Use MongoDB Search Instead of Regex Queries

If your queries rely on regex matching, you can improve the performance and efficiency of your query by creating a MongoDB Search index and running a $search aggregation pipeline stage. $regex is inefficient because it cannot always make use of indexes whereas MongoDB Search indexes significantly improve the performance of your queries and offer more options for customizing query parameters.

This page describes some common MongoDB Search index and query configurations for $regex use cases.

Examples

The examples use an sample_mflix.movies namespace. To run the sample queries, add this collection to your cluster or use the pre-configured snapshots in the MongoDB Search Playground. The sample queries demonstrate how to use $search instead of $regex for the following use cases:

Prefix Queries

If your application frequently queries for string values that start with a set of characters or prefix, it might use the $regex option ^, which searches from the start of the string value, and i, which makes it case-insensitive.

Instead, we recommend MongoDB Search queries that use the $search aggregation pipeline stage. The following queries search for movie titles that start with the prefix back.
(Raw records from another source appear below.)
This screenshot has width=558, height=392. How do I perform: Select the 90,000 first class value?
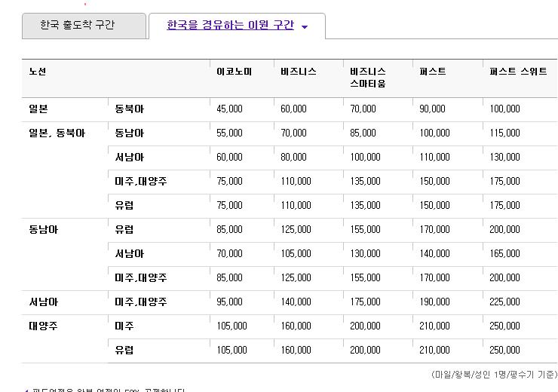(x=432, y=109)
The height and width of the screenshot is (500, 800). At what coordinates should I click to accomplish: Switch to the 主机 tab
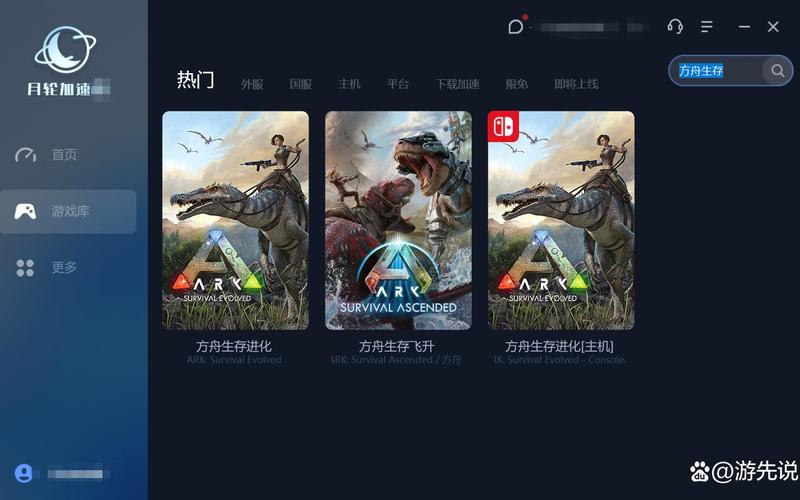click(x=349, y=84)
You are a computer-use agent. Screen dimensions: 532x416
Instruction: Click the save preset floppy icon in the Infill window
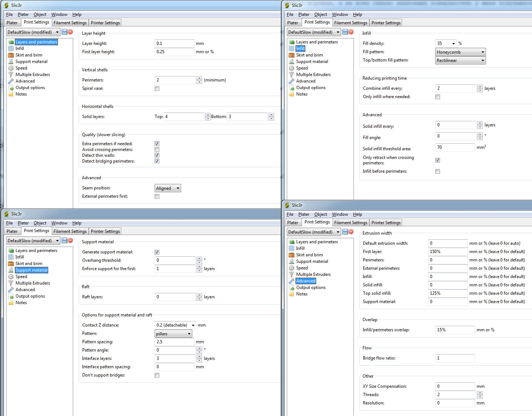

➤ Try this in the MongoDB Search Playground.

$regex Queries

$search Query

db.movies.find( { title: { $regex: /^back/i } }, { title: 1, _id: 0 } )  // Query 1
db.movies.find( { title: { $regex: "^back", $options: "i" } }, { title: 1, _id: 0 } )  // Query 2

[
  { title: 'Back to the Future' },
  { title: 'Back to School' },
  { title: 'Back to the Future Part II' },
  { title: 'Back to the USSR - takaisin Ryssiin' },
  { title: 'Back to the Future Part III' },
  { title: 'Backdraft' },
  { title: 'Backbeat' },
  { title: 'Backstage' },
  { title: 'Backdoor' },
  { title: 'Backstage' },
  { title: 'Back Soon' },
  { title: 'Backlight' },
  { title: 'Back to Stay' },
  { title: 'Back Issues: The Hustler Magazine Story' }
]

db.movies.aggregate([
  {
    "$search": {
      "index": "default",
      "text": {
        "query": "back",
        "path": "title",
        "matchCriteria": "all"
      }
    }
  },
  {
    "$project": {
      "_id": 0,
      "title": 1,
      "score": { $meta: "searchScore" }
    }
  }
])

[
  { title: 'Backdraft', score: 3.8287878036499023 },
  { title: 'Backbeat', score: 3.8287878036499023 },
  { title: 'Backstage', score: 3.8287878036499023 },
  { title: 'Backdoor', score: 3.8287878036499023 },
  { title: 'Backstage', score: 3.8287878036499023 },
  { title: 'The Backwoods', score: 3.8287878036499023 },
  { title: 'The Backwoods', score: 3.8287878036499023 },
  { title: 'The Way Back', score: 3.8287878036499023 },
  { title: '3 Backyards', score: 3.8287878036499023 },
  { title: 'Backlight', score: 3.8287878036499023 },
  { title: 'The Way Way Back', score: 3.8287878036499023 },
  { title: 'Back to the Future', score: 3.455096483230591 },
  { title: 'Back to School', score: 3.455096483230591 },
  { title: 'The Cat Came Back', score: 3.455096483230591 },
  { title: "Jack's Back", score: 3.455096483230591 },
  { title: 'The Dark Backward', score: 3.455096483230591 },
  { title: 'T-Rex: Back to the Cretaceous', score: 3.455096483230591 },
  { title: 'The Dark Backward', score: 3.455096483230591 },
  { title: 'No Turning Back', score: 3.455096483230591 },
  { title: "The Devil's Backbone", score: 3.455096483230591 }
]
Type "it" for more

To run this $search query, create a MongoDB Search index similar to the following:

{
  "mappings": {
    "dynamic": false,
    "fields": {
      "title": [
        {
          "type": "string",
          "analyzer": "autocomplete-search",
          "searchAnalyzer": "lucene.standard"
        }
      ]
    }
  },
  "analyzers": [
    {
      "name": "autocomplete-search",
      "tokenizer": {
        "type": "standard"
      },
      "tokenFilters": [
        {
          "type": "lowercase"
        },
        {
          "type": "edgeGram",
          "minGram": 4,
          "maxGram": 10
        }
      ]
    }
  ]
}

This index definition indexes the title field in the movies collection as the string type that uses the autocomplete-search custom analyzer for indexed fields and the lucene.standard analyzer for queries. The custom analyzer named autocomplete-search as the analyzer for indexed fields and the lucene.standard as the searchAnalyzer for queries. The custom analyzer named

lowercase token filter to transform all characters to lower case to support case-insensitive queries
edgeGram token filter to create tokens of between 4 and 10 characters in length

Note

This custom analyzer only supports words up to ten characters in length. If you expect words and queries longer than ten characters, increase the maxGram value. We don't recommend setting a maxGram value higher than fifteen because higher values increase the size of the index and might impact performance and availability.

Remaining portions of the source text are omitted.